WATCH out Chancellor Brown! A woman is after your job. Fortunately for him, the gel in question is Julie Kirkbride, a new Tory MP who unwisely confessed her ambitions to her constituency association in Bromsgrove, Worcester- shire, whence they were leaked to the local paper. "I think I would like to be Chancellor," she simpered. "The truth is I would accept any cabinet job that was offered." Ms Kirkbride, aka Mrs Andrew Mackay (for she married the Shadow Ulster spokesman last summer), has been in the Commons only 11 months and is not likely to be offered any job in a Hague administration before she is in her late forties. Discretion forbids me to mention that that is nearly a decade off. Natural gallantry also prevents the diary from asking why she never made president of the Cambridge Union, as all her predecessors as vice-president did.

- Supplied material -
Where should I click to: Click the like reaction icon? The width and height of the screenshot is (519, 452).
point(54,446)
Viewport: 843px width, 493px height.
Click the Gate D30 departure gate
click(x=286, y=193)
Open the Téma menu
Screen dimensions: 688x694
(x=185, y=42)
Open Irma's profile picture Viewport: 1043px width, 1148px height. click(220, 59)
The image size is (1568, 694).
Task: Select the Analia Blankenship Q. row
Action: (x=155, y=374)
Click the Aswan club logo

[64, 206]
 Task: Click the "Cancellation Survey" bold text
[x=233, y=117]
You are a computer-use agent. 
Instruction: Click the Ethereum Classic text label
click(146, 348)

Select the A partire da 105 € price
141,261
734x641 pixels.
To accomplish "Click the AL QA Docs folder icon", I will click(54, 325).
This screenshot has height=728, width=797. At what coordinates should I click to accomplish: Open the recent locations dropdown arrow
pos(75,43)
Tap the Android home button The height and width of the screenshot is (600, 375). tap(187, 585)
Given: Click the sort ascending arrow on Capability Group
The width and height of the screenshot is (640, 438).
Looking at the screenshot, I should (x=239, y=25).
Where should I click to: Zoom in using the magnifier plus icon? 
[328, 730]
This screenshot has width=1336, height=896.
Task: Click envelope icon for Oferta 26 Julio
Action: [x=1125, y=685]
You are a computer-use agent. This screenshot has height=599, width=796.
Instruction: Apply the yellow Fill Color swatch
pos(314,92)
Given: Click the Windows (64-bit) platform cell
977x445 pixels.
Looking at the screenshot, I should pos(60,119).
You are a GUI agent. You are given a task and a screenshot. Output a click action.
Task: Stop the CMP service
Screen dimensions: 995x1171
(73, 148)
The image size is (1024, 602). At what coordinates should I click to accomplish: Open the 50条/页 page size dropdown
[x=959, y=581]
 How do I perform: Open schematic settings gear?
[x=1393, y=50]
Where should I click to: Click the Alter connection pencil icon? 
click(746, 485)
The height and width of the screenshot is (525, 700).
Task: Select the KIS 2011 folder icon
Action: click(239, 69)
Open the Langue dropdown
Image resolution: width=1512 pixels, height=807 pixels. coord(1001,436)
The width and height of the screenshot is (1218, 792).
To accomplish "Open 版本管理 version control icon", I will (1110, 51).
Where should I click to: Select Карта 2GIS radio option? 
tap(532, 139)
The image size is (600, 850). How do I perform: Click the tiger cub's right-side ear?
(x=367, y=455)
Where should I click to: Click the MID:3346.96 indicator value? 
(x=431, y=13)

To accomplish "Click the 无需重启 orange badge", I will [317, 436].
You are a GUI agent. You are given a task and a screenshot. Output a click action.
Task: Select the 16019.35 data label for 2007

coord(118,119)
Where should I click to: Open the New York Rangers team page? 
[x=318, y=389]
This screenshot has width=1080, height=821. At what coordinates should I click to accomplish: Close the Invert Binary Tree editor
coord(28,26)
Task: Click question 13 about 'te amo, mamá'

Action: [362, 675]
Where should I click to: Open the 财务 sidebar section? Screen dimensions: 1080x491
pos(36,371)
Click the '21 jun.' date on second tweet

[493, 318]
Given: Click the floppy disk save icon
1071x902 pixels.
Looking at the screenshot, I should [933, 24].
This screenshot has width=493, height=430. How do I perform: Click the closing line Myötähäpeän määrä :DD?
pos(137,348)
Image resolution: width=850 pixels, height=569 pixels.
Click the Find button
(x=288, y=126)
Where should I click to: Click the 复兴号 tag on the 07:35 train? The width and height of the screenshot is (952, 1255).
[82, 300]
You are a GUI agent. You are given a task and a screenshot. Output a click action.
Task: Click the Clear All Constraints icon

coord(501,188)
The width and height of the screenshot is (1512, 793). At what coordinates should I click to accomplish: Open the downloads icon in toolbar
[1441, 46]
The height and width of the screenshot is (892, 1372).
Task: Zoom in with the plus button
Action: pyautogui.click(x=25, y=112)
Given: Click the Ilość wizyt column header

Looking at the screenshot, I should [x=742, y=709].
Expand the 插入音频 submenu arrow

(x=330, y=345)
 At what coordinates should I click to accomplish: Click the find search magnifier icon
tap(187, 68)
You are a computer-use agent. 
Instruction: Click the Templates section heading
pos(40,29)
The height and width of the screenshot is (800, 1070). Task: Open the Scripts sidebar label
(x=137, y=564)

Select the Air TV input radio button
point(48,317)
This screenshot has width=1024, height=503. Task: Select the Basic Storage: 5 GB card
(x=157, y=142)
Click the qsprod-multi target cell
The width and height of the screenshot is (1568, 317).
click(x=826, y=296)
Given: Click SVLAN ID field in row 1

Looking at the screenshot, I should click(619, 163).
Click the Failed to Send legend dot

- Exercise instructions -
[a] Name every person identified by name in the political diary passage, giving each name as the passage gives it.
[b] Continue the political diary passage from its final sentence onward, keeping to its tone.

- Results in order -
[a] Chancellor Brown; Julie Kirkbride; Andrew Mackay; Hague

[b]
FOREIGN Office minister Derek Fatchett, with responsibilities for rebranding abroad, says that the Gov- ernment wants to change the image of Britain as Buckingham Palace and "old smokestack industries".
Really? Can this be the same Del Boy who rode shotgun with a striking Yorkshire miner into enemy territory - the working coalfield of Nottinghamshire - during the great coal strike of 1984? Creevey remembers riding with him in a rather elderly Volvo. When the driver was duly lifted by police, Fatchett pursued him to Mansfield nick and got the fellow released without charge. There was no disparaging talk about "smokestack" industries then. The cool anthem was Coal Not Dole. O Tempora. O New Laboria.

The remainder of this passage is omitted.